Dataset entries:
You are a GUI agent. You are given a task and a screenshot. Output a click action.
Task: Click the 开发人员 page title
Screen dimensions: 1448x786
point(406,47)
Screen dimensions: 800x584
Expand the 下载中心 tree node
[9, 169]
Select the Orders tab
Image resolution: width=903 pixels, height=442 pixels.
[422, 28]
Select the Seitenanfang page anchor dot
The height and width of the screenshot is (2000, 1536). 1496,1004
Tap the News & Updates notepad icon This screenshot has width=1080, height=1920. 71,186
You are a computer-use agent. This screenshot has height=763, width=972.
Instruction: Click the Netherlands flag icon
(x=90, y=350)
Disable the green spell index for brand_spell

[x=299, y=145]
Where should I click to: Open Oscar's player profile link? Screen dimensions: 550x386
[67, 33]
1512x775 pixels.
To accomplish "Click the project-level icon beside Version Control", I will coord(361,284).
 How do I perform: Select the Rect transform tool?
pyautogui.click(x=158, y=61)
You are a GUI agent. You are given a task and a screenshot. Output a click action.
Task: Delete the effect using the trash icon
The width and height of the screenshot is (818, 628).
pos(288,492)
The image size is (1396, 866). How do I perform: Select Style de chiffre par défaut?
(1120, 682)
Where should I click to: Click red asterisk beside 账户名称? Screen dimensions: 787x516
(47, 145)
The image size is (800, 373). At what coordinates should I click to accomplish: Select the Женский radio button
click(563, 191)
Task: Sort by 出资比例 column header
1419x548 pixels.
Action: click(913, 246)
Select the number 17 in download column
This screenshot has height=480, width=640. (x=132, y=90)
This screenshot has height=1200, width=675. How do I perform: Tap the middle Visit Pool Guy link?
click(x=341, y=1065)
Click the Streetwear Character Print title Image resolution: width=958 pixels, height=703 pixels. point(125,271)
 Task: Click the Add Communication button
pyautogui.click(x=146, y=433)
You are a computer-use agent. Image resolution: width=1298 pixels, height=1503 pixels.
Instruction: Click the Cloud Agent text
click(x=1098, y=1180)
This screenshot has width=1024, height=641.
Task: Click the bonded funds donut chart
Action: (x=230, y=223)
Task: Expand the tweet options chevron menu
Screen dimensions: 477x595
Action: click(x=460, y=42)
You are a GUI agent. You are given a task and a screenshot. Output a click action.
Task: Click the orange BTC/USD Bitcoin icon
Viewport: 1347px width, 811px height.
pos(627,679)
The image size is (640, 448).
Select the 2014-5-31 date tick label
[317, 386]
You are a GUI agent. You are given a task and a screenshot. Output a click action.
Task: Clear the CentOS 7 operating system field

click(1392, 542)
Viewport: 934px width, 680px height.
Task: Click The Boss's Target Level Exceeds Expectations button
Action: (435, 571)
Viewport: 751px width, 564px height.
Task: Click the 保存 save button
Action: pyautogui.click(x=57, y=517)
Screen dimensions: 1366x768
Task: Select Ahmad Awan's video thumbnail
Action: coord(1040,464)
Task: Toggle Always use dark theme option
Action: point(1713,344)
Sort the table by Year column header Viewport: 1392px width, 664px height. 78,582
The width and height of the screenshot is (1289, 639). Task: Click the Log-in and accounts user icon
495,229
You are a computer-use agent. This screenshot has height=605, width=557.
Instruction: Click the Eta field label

Exercise details: Could the data above be set down exactly, in full?

Reply:
You are a GUI agent. You are given a task and a screenshot. Output a click action.
Task: Click the 开发人员 page title
Screen dimensions: 1448x786
point(406,47)
Screen dimensions: 800x584
Expand the 下载中心 tree node
[9, 169]
Select the Orders tab
Image resolution: width=903 pixels, height=442 pixels.
[422, 28]
Select the Seitenanfang page anchor dot
The height and width of the screenshot is (2000, 1536). 1496,1004
Tap the News & Updates notepad icon This screenshot has width=1080, height=1920. 71,186
You are a computer-use agent. This screenshot has height=763, width=972.
Instruction: Click the Netherlands flag icon
(x=90, y=350)
Disable the green spell index for brand_spell

[x=299, y=145]
Where should I click to: Open Oscar's player profile link? Screen dimensions: 550x386
[67, 33]
1512x775 pixels.
To accomplish "Click the project-level icon beside Version Control", I will coord(361,284).
 How do I perform: Select the Rect transform tool?
pyautogui.click(x=158, y=61)
You are a GUI agent. You are given a task and a screenshot. Output a click action.
Task: Delete the effect using the trash icon
The width and height of the screenshot is (818, 628).
pos(288,492)
The image size is (1396, 866). How do I perform: Select Style de chiffre par défaut?
(1120, 682)
Where should I click to: Click red asterisk beside 账户名称? Screen dimensions: 787x516
(47, 145)
The image size is (800, 373). At what coordinates should I click to accomplish: Select the Женский radio button
click(563, 191)
Task: Sort by 出资比例 column header
1419x548 pixels.
Action: click(913, 246)
Select the number 17 in download column
This screenshot has height=480, width=640. (x=132, y=90)
This screenshot has height=1200, width=675. How do I perform: Tap the middle Visit Pool Guy link?
click(x=341, y=1065)
Click the Streetwear Character Print title Image resolution: width=958 pixels, height=703 pixels. point(125,271)
 Task: Click the Add Communication button
pyautogui.click(x=146, y=433)
You are a computer-use agent. Image resolution: width=1298 pixels, height=1503 pixels.
Instruction: Click the Cloud Agent text
click(x=1098, y=1180)
This screenshot has width=1024, height=641.
Task: Click the bonded funds donut chart
Action: (x=230, y=223)
Task: Expand the tweet options chevron menu
Screen dimensions: 477x595
Action: click(x=460, y=42)
You are a GUI agent. You are given a task and a screenshot. Output a click action.
Task: Click the orange BTC/USD Bitcoin icon
Viewport: 1347px width, 811px height.
pos(627,679)
The image size is (640, 448).
Select the 2014-5-31 date tick label
[317, 386]
You are a GUI agent. You are given a task and a screenshot. Output a click action.
Task: Clear the CentOS 7 operating system field

click(1392, 542)
Viewport: 934px width, 680px height.
Task: Click The Boss's Target Level Exceeds Expectations button
Action: (435, 571)
Viewport: 751px width, 564px height.
Task: Click the 保存 save button
Action: pyautogui.click(x=57, y=517)
Screen dimensions: 1366x768
Task: Select Ahmad Awan's video thumbnail
Action: coord(1040,464)
Task: Toggle Always use dark theme option
Action: point(1713,344)
Sort the table by Year column header Viewport: 1392px width, 664px height. 78,582
The width and height of the screenshot is (1289, 639). Task: Click the Log-in and accounts user icon
495,229
You are a computer-use agent. This screenshot has height=605, width=557.
Instruction: Click the Eta field label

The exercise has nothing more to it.